::: Excerpt provided :::

At box 404, after the passivation layer is formed on the back surface of the substrate, a laser patterning process may be performed to form a plurality of contact openings through at least a portion of the passivation layer to expose the back surface of the substrate. The plurality of contact openings are formed through the passivation layer to enable an electrical connection between the substrate and a subsequently deposited back surface contact utilized for current extraction.

In one embodiment, the laser patterning process is performed by delivering one or more laser pulses to portions of the passivation layer to form a desired pattern of contact openings through the second sub-layer of silicon nitride and the first sub-layer of aluminum oxide, such as local contact openings 212 shown in FIG. 3. The laser may be a diode-pumped solid-state laser and have a wavelength between about 180 nm and about 1064 nm, such as about 355 nm. In one example, a 200 kHz Q-switch frequency laser may deliver four laser pulses at 355 nanometers and 2.7 watts of energy to form the contact openings to the desired depth and size. Each pulse is focused or imaged to spots at certain regions of the passivation layer to form contact openings therethrough. Each contact opening within the passivation layer may be spaced at an equal distance to each other. Alternatively, each contact opening may be configured to have different distances to one another.

In one embodiment, the spot size of the laser pulse is controlled at between about 5 μm and about 100 μm, such as about 25 μm. The spot size of the laser pulse may be configured in a manner to form spots in the passivation layer with desired dimensions and geometries. In one embodiment, a spot size of a laser pulse may be about 25 μm in diameter to form a contact opening in the passivation layer with a diameter ranging between about 20 μm to about 200 μm, and a pitch (e.g., contact spacing between centers of contact openings) of about 100 μm to about 1000 μm. In one example, the contact openings may cover about 2% to about 5% of the non-light-receiving surface of the substrate.

:::

* [Set task]: Resume the passage on laser-forming contact openings in the passivation layer, writing on from its last sentence.

::: Available data :::

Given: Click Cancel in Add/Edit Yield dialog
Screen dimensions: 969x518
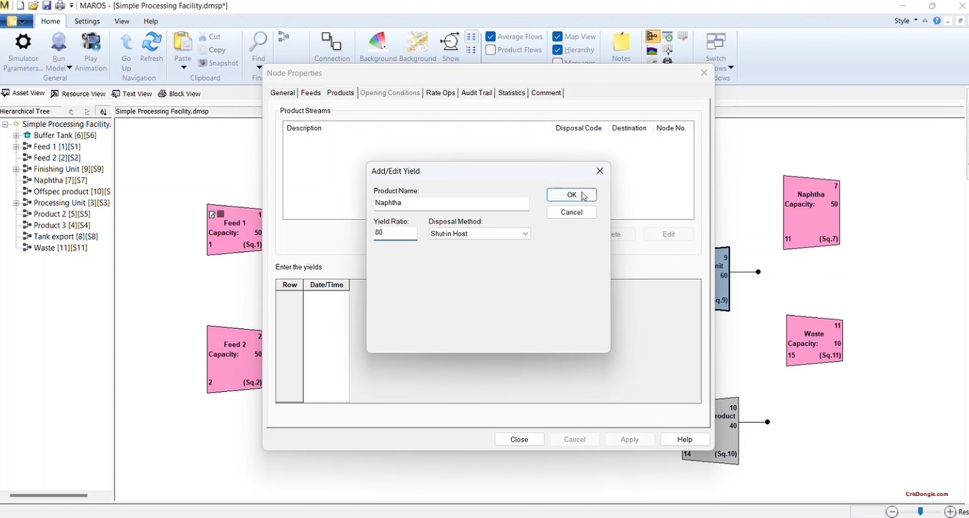Looking at the screenshot, I should click(x=572, y=212).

:::

* [Reply]:
The laser pulse may have energy density (e.g., fluence) between about 1 Joule per square centimeter (J/cm²) and about 100 Joules per square centimeter (mJ/cm²). Each laser pulse length may be configured to be about 80 nanoseconds in length. The laser pulse is continuously pulsed until the contact openings are formed in the passivation layer exposing the underlying substrate. In one embodiment, the laser may be continuously pulsed for between about 1 picosecond and about 80 nanoseconds, such as about 50 nanoseconds, at 532 wavelength 16 W, and 65 micro-Joules per square centimeter delivered to a work surface. After a first contact opening, for example, is formed in a first position defined in the passivation layer, a second contact opening is then formed by moving the laser pulse to a second location where the second contact opening is desired to be formed in the passivation layer. The laser patterning process is continue until a desired number of the contact openings are formed in the passivation layer.

At box 406, a paste, such as an aluminum paste doped with a metal or non-metal element, is selectively deposited on the passivation layer in a pattern covering the contact openings to form back surface contacts. The paste may be deposited by ink jet printing, rubber stamping, stencil printing, screen printing, or other similar process to form and define a desired pattern (e.g., grid like pattern shown in FIG. 3) where contact openings to the underlying substrate surface are formed. In one embodiment, the paste is disposed in a desirable pattern on the substrate 102 by a screen printing process in which the back contact metal paste is printed on the passivation layer through a stainless steel screen. In one example, the screen printing process may be performed in a SoftLine™ system available from Applied Materials Italia S.r.l., which is a division of Applied Materials Inc. of Santa Clara, Calif. It is also contemplated that deposition equipment from other manufactures may also be utilized.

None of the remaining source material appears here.